§ **EXCERPTED PASSAGE**:
▽

“The Christ of Christmas: His Humanity” (John 1:14 sermon)

A couple of years ago, the President of Ursiline College made headlines when she decided to move into the women’s dorm. So many college professors and administrators are accused of living in their “ivory towers” of academia, removed from what is really going on in the lives of the students. So she decided to do something about it – and moved right in with them! She said at the time that it would either be the best thing she’s ever done, or the most foolish, but at least it would help her to understand her students.

That college president can’t be accused of “staying in an ivory tower” – and neither can our God. God the Son, Jesus Christ, did not stay in His “ivory tower” in heaven; He came to the earth to live with us as a man. That is what Christmas is all about: Jesus is “Emmanuel”– “God with us” as Matthew 1 says. God became a man, and came to save us. As we continue our study “The Christ of Christmas”, from John 1, we saw last week that the baby who was born in that manger, Jesus Christ, was and is God. But John goes on to say that this 100% God became 100% man. Verse 14 of John 1 says, “And the Word became flesh, and dwelt among us.” Jesus Christ, perfect God, came “in the flesh” that Christmas and, without giving up His deity, became a man.

△

§ **SUPPLIED ENTRIES**:
▽

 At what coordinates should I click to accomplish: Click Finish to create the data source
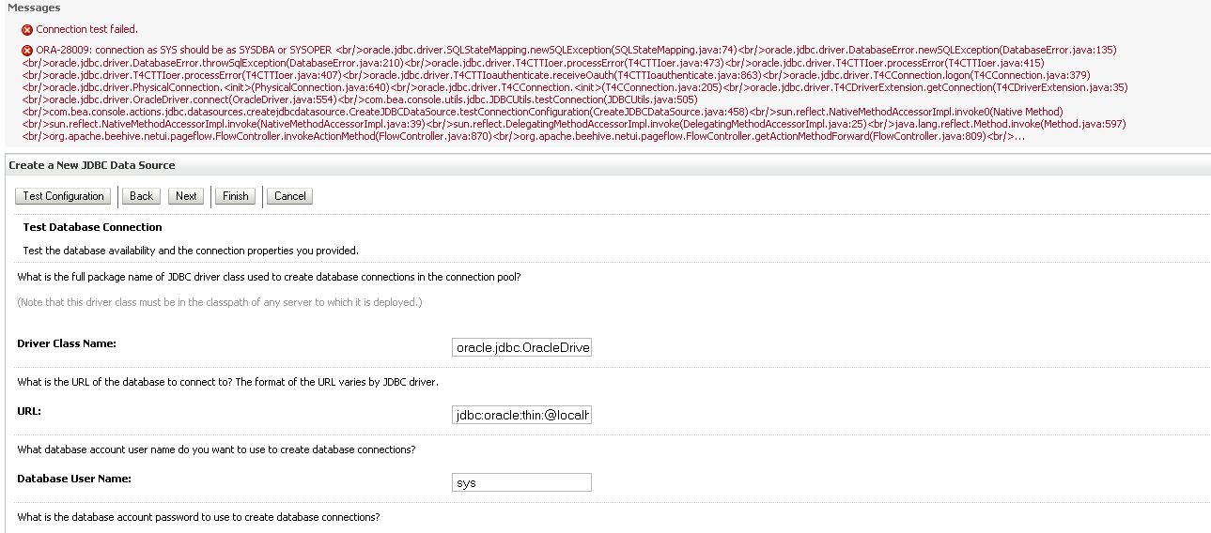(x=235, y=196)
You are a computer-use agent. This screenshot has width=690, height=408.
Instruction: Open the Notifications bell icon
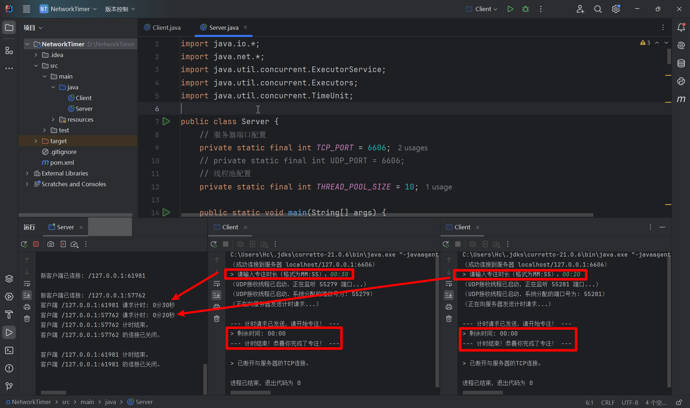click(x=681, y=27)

△
▽

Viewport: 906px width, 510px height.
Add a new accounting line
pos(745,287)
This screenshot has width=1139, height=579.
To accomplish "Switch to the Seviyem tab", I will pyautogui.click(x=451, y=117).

△
▽

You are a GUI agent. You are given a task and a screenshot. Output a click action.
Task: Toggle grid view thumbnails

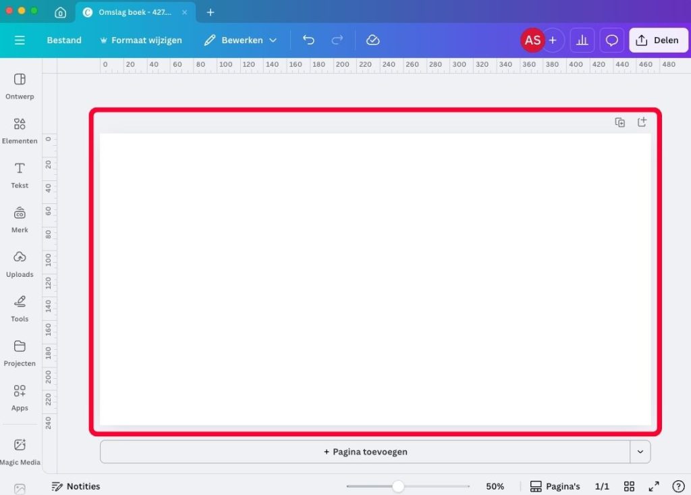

△

§ **PROBLEMS AND TASKS**:
A) Print the stretch of the sermon on John 1:14 from "A couple of" through "understand her students.", word for word.
B) Continue the sermon on Christ's humanity from the point where it stops.

§ **OUTPUTS IN ORDER**:
A)
A couple of years ago, the President of Ursiline College made headlines when she decided to move into the women’s dorm. So many college professors and administrators are accused of living in their “ivory towers” of academia, removed from what is really going on in the lives of the students. So she decided to do something about it – and moved right in with them! She said at the time that it would either be the best thing she’s ever done, or the most foolish, but at least it would help her to understand her students.

B)
John 1:14 says, “And the Word became flesh, and dwelt among us.” Last week we saw that “the Word”, God the Son, “was in the beginning with God, and WAS God” from eternity past. He was and is 100% God. But here John says this Word, “became flesh”. The One who was 100% God, took on human flesh and became 100% man as well. This is what we call the doctrine of the “Incarnation.” The Latin word “carne” means “flesh” so the “Incarnation” literally means, “in-flesh-ment”. So the doctrine of the Incarnation is the doctrine of the “in-flesh-ment” of God — that God became Man in the person of Jesus Christ, as we see clearly taught here in John 1:14.

In the early years of Christianity, there were some who denied that Jesus really came in the flesh. The Docetic heresy taught that Jesus was a ghost who appeared to be a man, but that He didn’t really have human flesh & blood. Docetists believed that all flesh was evil, so God couldn’t possibly come in flesh and be a real man.

But the Bible makes it very clear that Jesus DID take on a human body:
— This passage we are looking at today is very clear: “The Word became FLESH.”
— To counter false teaching like the Docetic heresy, the Apostle John wrote in I John 4:2-3 that “every spirit that confesses that Jesus Christ has come in the flesh is from God, and that every spirit that does not confess Jesus is NOT from God.” Those are pretty strong words — emphasizing the vital importance of the doctrine of the Incarnation.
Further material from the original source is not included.